I was watching TV late Monday night, maybe 1 or 2 am, and they were interviewing a woman live from a hospital someplace in NO. She said the waters were rising and the word they had was that the levee had breached by Lake Ponchartrain. It was well known that if that levee breached it would be a matter of hours before nearly the entire city would be underwater. The time to order and begin the evacuation, send the buses and the security people and so forth, was certainly at hand then if not earlier. Yet the feds didn't seem to realize that this was more than a local problem until sometime yesterday. I don't understand that. The Miss. situation was apparent pretty much as soon as the storm had driven through mid-morning Monday. Yet they still don't seem to be getting much federal help. It will come in droves now, but now is too late for many.

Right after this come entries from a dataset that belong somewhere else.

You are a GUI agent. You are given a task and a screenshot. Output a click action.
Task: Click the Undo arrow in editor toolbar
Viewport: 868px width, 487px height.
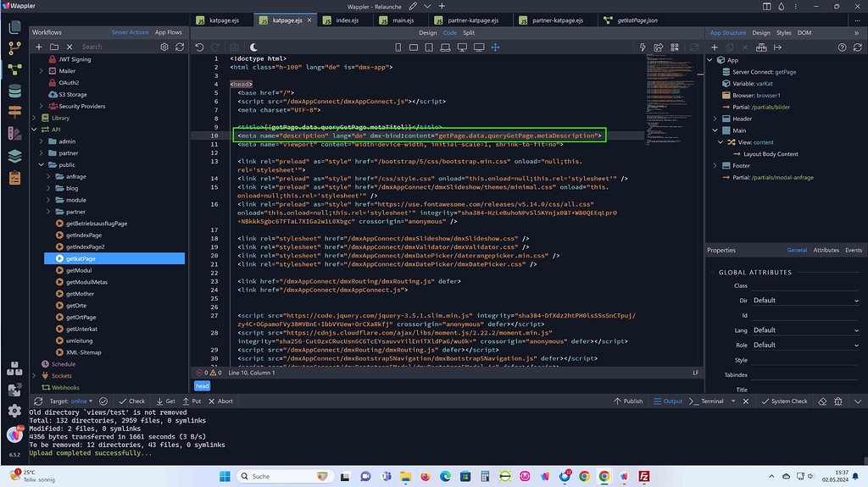(200, 47)
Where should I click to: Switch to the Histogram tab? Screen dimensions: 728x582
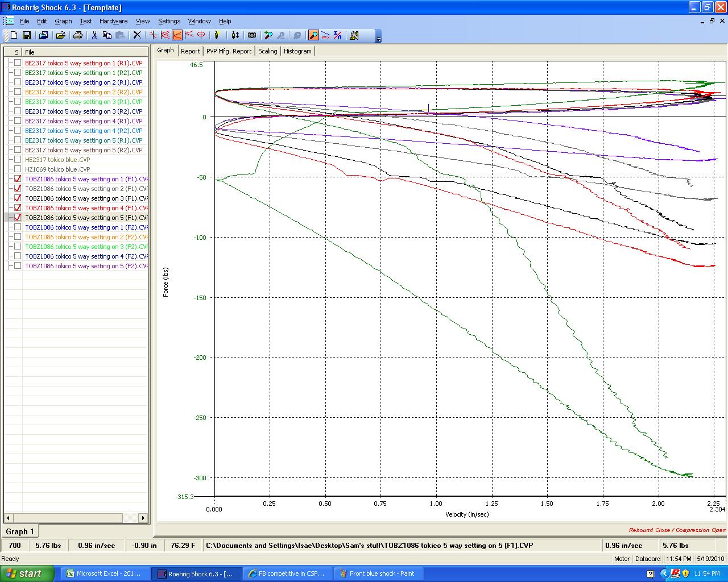click(297, 51)
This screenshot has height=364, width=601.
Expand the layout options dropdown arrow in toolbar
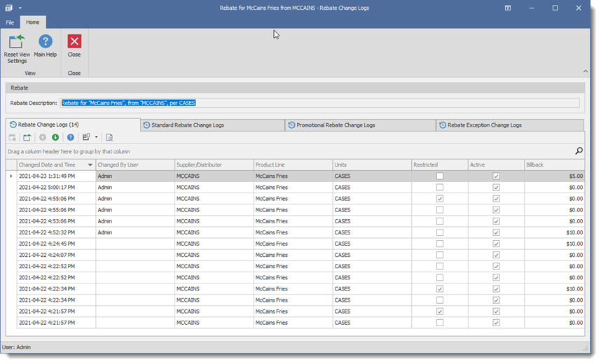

I posted a couple of articles over at My House earlier ... it was perfectly well known, in detail, that this was a likely scenario. The NO Times-Picayune ran a lengthy piece three years ago about how 100-200K poor people would be trapped in NO while the bowl filled and thousands died. The detail in that article, read today, is eerie. I heard the levee breach scenario discussed endlessly on Sunday on CNN, before the storm hit. Why were people running around on Tuesday and Wednesday trying to figure out where to find buses? Yes, I know it was a challenge, but I think some serious planning and logistics improvements are going to be a big subject in the coming weeks.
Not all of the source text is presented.